Copy out the text on the diamond industry's troubles word for word, in full.

**GIVEN TEXT:**
'''

The diamond industry is ‘in trouble’ after prices sunk 6% this year. A jewelry CEO blames the rapid growth of lab-grown diamonds.

A man looks through a magnifier at a diamond set in a ring. (Credit: Getty Images)

Diamonds have lost their twinkle in the eyes of the consumer, and industry professionals are sounding the alarms.

“The diamond industry is in trouble,” Ankur Daga, founder and CEO of e-commerce jewelry company Angara, told CNBC in a Tuesday interview. 

Prices of the prized gem have collapsed 5.9% this year alone, according to the Zimnisky Global Rough Diamond Price Index, and Daga believes the future is bleak. He expects natural diamond prices to slump an additional 15% to 20% over the next year.

Diamond giant De Beers—the world’s largest diamond producer by value, which coined the phrase, “Diamonds are forever”—had its worst year in two decades, punctuated by its parent company Anglo American announcing plans to divest and demerge from its diamond subsidiary of which it owns 85%. While Anglo American did not provide additional information on how the divestment would be a strategic boon for either it or De Beers, CEO Duncan Wanblad acknowledged the company’s struggles.

"De Beers is a great set of assets and it's a great business," Wanblad said in a May media call regarding the restructuring. "It is sitting at the bottom of a cycle. That cycle is more macroeconomic than fundamental."

'''

**DATA UNDER STUDY:**
'''

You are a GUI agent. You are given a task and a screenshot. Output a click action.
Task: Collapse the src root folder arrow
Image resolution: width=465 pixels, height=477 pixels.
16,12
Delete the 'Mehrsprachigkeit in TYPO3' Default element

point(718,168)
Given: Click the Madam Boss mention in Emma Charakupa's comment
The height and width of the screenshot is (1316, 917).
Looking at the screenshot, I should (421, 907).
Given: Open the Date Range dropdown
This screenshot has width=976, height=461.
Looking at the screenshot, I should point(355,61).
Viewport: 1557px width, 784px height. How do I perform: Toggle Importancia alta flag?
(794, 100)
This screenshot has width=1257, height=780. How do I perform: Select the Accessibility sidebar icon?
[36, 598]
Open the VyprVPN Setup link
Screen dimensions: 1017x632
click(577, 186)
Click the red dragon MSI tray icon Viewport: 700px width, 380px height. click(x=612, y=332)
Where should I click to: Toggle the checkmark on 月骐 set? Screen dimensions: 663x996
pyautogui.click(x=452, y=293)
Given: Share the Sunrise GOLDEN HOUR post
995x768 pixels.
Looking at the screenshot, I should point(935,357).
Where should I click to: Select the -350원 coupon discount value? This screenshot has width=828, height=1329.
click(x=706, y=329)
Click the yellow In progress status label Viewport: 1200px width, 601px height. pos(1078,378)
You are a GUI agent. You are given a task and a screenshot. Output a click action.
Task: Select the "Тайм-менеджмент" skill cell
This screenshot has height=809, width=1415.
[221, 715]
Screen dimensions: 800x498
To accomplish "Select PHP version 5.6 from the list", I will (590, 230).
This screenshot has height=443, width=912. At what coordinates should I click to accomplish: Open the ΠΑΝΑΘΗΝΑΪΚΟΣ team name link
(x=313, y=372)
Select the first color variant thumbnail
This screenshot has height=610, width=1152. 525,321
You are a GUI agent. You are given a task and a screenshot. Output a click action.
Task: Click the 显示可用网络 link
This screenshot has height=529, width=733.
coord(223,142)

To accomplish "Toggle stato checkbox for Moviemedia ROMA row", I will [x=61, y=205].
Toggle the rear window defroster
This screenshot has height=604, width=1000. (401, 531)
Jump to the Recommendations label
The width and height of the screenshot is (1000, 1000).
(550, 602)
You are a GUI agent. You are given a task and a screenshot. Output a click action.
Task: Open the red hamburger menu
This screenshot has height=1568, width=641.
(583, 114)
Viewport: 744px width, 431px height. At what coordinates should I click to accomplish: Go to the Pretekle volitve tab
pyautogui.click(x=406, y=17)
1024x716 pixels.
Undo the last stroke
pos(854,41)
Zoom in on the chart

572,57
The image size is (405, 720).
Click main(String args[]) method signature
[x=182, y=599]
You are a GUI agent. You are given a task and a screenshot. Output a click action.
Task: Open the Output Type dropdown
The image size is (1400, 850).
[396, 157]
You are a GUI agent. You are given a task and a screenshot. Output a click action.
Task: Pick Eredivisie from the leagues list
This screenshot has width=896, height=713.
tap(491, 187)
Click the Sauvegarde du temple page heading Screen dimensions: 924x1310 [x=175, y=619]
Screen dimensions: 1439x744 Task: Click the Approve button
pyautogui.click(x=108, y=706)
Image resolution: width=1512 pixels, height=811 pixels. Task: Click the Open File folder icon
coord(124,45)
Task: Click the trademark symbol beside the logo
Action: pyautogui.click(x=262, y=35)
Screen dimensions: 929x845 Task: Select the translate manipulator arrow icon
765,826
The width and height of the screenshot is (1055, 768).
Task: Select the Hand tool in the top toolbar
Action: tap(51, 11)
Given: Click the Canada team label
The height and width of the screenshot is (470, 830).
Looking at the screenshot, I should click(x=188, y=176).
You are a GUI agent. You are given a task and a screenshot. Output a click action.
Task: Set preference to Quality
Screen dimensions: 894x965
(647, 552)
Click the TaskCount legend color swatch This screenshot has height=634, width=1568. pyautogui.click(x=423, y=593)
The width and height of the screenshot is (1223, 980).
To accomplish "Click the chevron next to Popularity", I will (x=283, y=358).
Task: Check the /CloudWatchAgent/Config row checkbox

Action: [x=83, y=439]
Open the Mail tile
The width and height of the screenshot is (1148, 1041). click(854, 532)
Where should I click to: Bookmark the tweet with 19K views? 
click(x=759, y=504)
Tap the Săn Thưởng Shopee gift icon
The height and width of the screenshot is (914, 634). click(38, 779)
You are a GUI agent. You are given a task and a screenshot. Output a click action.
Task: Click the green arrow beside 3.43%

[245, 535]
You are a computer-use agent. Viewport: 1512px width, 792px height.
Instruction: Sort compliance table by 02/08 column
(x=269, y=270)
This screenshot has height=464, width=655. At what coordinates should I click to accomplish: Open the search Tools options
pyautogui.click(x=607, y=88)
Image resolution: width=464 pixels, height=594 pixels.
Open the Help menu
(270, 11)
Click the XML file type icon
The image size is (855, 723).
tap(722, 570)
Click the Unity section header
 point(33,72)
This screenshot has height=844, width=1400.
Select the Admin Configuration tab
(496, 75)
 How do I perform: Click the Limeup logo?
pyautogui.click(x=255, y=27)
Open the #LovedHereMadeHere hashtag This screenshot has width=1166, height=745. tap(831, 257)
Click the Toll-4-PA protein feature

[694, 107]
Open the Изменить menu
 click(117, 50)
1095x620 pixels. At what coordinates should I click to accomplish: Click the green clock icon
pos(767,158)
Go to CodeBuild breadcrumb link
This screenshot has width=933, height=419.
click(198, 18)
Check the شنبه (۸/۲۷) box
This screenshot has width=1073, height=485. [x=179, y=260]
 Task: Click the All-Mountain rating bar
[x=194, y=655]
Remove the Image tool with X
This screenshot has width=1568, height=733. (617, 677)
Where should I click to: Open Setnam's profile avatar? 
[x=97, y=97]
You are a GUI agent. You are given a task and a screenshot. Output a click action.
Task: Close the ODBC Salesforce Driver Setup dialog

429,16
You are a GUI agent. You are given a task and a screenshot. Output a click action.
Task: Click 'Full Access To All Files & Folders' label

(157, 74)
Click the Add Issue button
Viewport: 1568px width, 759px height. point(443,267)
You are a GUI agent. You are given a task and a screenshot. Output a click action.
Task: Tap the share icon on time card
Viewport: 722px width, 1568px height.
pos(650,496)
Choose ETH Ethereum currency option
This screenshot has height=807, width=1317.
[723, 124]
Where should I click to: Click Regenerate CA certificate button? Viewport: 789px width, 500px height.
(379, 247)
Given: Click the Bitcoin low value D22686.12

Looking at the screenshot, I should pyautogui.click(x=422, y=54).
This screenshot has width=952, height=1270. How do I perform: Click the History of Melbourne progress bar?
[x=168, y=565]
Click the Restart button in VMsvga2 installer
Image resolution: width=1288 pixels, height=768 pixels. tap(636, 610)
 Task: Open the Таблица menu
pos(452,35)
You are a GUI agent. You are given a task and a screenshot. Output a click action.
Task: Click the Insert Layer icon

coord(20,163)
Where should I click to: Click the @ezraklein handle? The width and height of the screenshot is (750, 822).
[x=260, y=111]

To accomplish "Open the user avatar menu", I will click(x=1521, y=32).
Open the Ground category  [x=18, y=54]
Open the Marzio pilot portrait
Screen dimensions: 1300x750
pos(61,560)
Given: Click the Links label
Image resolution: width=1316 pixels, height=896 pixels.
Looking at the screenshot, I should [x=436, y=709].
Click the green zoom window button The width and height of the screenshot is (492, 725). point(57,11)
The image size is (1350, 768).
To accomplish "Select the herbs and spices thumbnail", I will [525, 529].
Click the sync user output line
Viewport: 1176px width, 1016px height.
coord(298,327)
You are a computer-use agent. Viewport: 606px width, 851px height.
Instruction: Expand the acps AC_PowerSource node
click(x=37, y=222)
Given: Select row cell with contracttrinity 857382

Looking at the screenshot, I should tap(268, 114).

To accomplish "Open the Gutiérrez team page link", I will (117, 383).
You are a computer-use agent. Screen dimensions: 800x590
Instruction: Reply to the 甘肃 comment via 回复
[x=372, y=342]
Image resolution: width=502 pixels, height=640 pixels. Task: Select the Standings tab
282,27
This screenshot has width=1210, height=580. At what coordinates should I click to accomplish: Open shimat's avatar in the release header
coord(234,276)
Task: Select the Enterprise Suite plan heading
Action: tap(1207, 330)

'''

**RESPONSE AREA:**
The diamond industry is ‘in trouble’ after prices sunk 6% this year. A jewelry CEO blames the rapid growth of lab-grown diamonds.

A man looks through a magnifier at a diamond set in a ring. (Credit: Getty Images)

Diamonds have lost their twinkle in the eyes of the consumer, and industry professionals are sounding the alarms.

“The diamond industry is in trouble,” Ankur Daga, founder and CEO of e-commerce jewelry company Angara, told CNBC in a Tuesday interview. 

Prices of the prized gem have collapsed 5.9% this year alone, according to the Zimnisky Global Rough Diamond Price Index, and Daga believes the future is bleak. He expects natural diamond prices to slump an additional 15% to 20% over the next year.

Diamond giant De Beers—the world’s largest diamond producer by value, which coined the phrase, “Diamonds are forever”—had its worst year in two decades, punctuated by its parent company Anglo American announcing plans to divest and demerge from its diamond subsidiary of which it owns 85%. While Anglo American did not provide additional information on how the divestment would be a strategic boon for either it or De Beers, CEO Duncan Wanblad acknowledged the company’s struggles.

"De Beers is a great set of assets and it's a great business," Wanblad said in a May media call regarding the restructuring. "It is sitting at the bottom of a cycle. That cycle is more macroeconomic than fundamental."